The appropriate workup for elevated ferritin should begin with investigating common causes of hyperferritinemia including inflammation, liver disease, metabolic syndrome, and iron overload disorders, before considering more specialized testing for hereditary hemochromatosis or other rare conditions.

Initial Assessment

Step 1: Rule Out Common Causes of Hyperferritinemia

• Check for inflammatory conditions:

  • Measure C-reactive protein (CRP) and erythrocyte sedimentation rate (ESR) 1, 2
  • Evaluate for acute or chronic infections
  • Screen for autoimmune disorders (rheumatoid factor, ANA)

• Assess for liver disease:

  • Liver function tests (ALT, AST, alkaline phosphatase, bilirubin) 1, 2
  • Evaluate for non-alcoholic fatty liver disease (NAFLD) 3
  • Check alcohol consumption history 4

• Screen for metabolic syndrome:

  • Check blood pressure, BMI, fasting glucose, lipid profile 1, 2
  • Evaluate for diabetes 4

• Consider malignancy:

  • Appropriate age-specific cancer screening 5

Step 2: Assess Iron Status

• Complete iron studies:
  • Serum iron
  • Total iron binding capacity (TIBC)
  • Transferrin saturation (TSAT) 2
  • Complete blood count with red cell indices 2

Interpretation and Further Workup

If Transferrin Saturation is Normal or Low (<45% in females, <50% in males)

• With inflammation (elevated CRP/ESR): Consider anemia of chronic disease 2
• Without inflammation: Consider non-iron related causes of hyperferritinemia 4

If Transferrin Saturation is High (>45% in females, >50% in males)

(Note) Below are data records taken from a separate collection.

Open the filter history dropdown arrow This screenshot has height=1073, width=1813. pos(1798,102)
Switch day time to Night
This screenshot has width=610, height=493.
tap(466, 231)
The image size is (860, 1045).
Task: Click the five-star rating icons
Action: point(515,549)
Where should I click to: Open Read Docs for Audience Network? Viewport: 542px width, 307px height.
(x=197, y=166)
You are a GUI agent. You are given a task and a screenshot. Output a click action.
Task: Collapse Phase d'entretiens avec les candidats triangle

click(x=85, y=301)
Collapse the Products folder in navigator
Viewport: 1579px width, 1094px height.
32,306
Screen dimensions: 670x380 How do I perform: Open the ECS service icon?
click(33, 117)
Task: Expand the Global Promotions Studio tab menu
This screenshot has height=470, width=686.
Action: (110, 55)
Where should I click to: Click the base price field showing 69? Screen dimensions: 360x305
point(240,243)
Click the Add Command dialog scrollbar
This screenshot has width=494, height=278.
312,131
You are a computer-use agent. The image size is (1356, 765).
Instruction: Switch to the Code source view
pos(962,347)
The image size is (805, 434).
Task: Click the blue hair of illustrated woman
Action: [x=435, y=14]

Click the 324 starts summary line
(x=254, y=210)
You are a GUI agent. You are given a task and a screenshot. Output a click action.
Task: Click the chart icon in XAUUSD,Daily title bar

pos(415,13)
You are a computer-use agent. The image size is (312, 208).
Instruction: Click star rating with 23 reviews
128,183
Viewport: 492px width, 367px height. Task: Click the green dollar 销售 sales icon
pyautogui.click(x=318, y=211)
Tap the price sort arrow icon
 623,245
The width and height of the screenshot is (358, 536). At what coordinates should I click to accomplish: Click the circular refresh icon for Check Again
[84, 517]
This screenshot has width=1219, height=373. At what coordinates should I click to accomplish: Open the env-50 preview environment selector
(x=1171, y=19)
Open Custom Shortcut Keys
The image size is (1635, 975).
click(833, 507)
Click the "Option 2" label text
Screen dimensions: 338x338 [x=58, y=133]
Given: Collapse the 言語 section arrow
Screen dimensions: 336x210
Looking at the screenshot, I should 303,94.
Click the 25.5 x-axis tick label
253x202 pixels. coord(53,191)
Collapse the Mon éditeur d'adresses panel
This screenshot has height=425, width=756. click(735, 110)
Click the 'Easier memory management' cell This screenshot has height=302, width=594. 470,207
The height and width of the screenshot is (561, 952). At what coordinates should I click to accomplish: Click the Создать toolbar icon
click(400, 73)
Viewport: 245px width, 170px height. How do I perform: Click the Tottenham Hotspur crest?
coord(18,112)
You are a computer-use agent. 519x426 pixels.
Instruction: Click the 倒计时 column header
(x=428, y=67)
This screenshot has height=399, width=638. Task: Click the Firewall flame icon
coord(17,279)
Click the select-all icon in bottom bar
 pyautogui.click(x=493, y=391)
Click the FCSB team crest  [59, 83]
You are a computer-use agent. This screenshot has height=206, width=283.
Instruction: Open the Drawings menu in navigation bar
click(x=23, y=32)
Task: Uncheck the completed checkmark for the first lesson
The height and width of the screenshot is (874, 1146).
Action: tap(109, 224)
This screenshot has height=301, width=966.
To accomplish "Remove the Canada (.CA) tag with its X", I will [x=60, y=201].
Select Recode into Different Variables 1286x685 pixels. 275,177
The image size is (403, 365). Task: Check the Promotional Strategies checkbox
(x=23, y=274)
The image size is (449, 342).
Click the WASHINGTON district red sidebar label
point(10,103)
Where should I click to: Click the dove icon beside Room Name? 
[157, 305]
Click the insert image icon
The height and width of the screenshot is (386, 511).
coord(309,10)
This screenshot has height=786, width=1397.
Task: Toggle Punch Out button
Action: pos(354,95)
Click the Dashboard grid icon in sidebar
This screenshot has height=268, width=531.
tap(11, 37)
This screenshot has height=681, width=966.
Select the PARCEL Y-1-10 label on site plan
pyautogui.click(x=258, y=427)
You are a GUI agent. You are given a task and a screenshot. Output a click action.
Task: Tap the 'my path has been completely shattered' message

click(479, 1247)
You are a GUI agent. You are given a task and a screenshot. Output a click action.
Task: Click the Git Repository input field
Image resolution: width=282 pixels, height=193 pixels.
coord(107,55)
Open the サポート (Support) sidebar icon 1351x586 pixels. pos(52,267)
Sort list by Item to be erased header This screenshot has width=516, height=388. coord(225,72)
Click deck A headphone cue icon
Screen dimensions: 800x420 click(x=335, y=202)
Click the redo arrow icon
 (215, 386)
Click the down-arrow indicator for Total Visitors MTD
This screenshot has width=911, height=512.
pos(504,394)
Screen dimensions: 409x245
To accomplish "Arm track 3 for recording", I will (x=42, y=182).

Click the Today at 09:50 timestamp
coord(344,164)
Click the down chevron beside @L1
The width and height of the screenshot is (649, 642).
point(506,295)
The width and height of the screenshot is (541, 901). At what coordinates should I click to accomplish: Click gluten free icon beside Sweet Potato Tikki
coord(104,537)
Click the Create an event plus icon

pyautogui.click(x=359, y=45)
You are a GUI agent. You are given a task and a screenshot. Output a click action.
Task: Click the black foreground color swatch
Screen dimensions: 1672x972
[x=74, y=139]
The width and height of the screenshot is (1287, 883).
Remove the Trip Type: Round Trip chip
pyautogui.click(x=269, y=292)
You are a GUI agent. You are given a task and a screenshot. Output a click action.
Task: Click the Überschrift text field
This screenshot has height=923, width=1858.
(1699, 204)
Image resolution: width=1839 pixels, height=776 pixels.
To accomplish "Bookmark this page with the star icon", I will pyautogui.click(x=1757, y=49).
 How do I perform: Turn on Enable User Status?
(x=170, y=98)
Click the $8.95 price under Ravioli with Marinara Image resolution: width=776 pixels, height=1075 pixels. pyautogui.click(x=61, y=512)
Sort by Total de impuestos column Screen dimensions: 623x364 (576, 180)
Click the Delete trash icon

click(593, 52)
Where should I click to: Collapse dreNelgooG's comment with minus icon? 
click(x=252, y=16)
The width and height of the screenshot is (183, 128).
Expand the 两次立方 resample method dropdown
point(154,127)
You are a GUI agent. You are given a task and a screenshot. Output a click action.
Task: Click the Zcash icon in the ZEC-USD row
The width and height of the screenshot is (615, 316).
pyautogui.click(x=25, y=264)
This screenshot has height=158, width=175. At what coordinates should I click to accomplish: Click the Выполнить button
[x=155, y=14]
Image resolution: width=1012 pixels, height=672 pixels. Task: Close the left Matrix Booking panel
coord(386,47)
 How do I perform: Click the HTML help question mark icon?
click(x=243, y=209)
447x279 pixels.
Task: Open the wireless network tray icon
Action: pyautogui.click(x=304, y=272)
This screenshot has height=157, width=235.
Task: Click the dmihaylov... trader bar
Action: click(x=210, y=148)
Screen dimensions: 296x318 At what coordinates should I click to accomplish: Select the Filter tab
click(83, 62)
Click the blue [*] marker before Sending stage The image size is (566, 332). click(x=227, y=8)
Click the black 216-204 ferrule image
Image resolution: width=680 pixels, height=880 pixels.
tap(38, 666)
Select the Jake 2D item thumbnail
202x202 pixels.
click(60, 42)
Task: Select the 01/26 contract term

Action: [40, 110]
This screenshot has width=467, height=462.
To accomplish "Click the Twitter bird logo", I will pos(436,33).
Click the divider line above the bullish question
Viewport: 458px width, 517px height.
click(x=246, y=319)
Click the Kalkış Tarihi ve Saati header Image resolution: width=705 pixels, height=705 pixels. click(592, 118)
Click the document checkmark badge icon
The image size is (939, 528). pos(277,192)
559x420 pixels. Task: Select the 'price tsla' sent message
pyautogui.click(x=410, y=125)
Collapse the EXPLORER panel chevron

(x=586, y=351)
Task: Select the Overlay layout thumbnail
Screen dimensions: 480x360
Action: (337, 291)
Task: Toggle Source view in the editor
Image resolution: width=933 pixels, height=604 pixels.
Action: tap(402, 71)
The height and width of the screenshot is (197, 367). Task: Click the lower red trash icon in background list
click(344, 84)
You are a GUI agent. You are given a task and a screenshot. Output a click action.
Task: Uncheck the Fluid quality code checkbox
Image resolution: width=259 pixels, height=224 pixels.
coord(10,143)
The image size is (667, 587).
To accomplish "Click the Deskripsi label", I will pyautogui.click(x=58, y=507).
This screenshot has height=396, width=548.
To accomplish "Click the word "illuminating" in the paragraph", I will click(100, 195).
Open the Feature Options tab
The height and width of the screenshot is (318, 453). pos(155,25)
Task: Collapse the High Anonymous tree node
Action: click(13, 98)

• Proceed with genetic testing for HFE mutations (C282Y and H63D) 1

Based on Genetic Testing Results:

• C282Y homozygote: Diagnosis of HFE-related hemochromatosis is established 1
• C282Y/H63D compound heterozygote or H63D homozygote: Further investigate other causes of hyperferritinemia 1
• Negative for common HFE mutations: Consider rare genetic disorders (TFR2, SLC40A1, HAMP, HJV) if iron overload is confirmed by other means 1

Additional Testing Based on Ferritin Level

Ferritin <1000 μg/L

• Monitor ferritin levels and continue evaluation of common causes 4

Ferritin >1000 μg/L

• Refer to gastroenterologist, hematologist, or physician with interest in iron overload 4
• Consider liver biopsy to assess hepatic iron content and fibrosis, especially in C282Y homozygotes with:
  • Serum ferritin >1000 μg/L
  • Elevated AST
  • Hepatomegaly
  • Age >40 years 1

Ferritin >1.5× Upper Limit of Normal

• Higher risk of advanced hepatic fibrosis in NAFLD patients 3
• Consider liver biopsy to assess for NASH and fibrosis

Special Considerations

• In patients with chronic kidney disease, ferritin may be elevated due to inflammation rather than iron overload 1
• In inflammatory conditions, a higher ferritin cutoff (up to 100 μg/L) should be used to diagnose iron deficiency 2
• Soluble transferrin receptor (sTfR) measurement can help differentiate between iron deficiency and anemia of chronic disease when inflammation is present 2
• Reticulocyte hemoglobin content can be useful for monitoring iron status 2

Pitfalls to Avoid

• Don't assume elevated ferritin always indicates iron overload; 90% of cases are due to non-iron overload conditions 4
• Don't initiate phlebotomy or chelation therapy without confirming iron overload and excluding other causes of hyperferritinemia
• Don't overlook the possibility of multiple concurrent causes of hyperferritinemia
• Avoid unnecessary genetic testing when inflammatory causes are evident
• Remember that ferritin is an acute phase reactant and can be elevated in any inflammatory condition 1, 2

By following this systematic approach, the underlying cause of elevated ferritin can be identified and appropriate management initiated to address the specific etiology.